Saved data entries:

----------

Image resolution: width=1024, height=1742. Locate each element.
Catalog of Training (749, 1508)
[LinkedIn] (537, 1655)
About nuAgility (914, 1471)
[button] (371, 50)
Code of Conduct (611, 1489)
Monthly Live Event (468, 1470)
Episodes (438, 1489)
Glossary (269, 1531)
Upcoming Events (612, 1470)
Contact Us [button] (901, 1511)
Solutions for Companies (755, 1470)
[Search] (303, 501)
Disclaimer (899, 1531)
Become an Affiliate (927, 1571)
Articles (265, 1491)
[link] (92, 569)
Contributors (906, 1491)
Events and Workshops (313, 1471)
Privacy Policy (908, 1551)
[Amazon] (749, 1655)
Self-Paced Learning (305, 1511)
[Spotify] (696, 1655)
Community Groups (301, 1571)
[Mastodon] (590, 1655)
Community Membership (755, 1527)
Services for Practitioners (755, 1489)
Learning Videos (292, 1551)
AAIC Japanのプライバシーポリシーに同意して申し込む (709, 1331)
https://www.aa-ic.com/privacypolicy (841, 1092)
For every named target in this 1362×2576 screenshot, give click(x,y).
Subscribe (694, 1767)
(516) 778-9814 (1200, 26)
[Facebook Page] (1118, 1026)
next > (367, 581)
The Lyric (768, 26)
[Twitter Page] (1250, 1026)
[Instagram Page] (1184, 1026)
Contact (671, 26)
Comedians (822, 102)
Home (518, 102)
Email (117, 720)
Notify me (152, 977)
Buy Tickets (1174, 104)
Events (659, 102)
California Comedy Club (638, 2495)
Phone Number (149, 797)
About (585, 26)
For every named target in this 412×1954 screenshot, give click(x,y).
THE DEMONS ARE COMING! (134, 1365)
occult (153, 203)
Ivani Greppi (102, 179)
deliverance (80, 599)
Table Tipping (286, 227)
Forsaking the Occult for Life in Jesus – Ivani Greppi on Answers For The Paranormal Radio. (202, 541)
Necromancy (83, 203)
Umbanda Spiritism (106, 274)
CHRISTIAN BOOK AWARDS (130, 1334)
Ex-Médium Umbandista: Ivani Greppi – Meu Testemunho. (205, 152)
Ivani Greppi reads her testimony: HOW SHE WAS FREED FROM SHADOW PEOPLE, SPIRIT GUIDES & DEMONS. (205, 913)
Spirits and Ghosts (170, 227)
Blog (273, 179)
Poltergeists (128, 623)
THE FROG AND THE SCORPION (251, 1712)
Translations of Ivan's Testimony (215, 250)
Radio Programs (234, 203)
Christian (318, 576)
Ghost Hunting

----------

→ **Your goal**
Every line above from the line with "deliverance (80, 599)" to the line with "Ex-Médium Umbandista: Ivani" is wanted, ends included; write them out exactly and add no other line.

→ **Result of the task**
deliverance (80, 599)
Table Tipping (286, 227)
Forsaking the Occult for Life in Jesus – Ivani Greppi on Answers For The Paranormal Radio. (202, 541)
Necromancy (83, 203)
Umbanda Spiritism (106, 274)
CHRISTIAN BOOK AWARDS (130, 1334)
Ex-Médium Umbandista: Ivani Greppi – Meu Testemunho. (205, 152)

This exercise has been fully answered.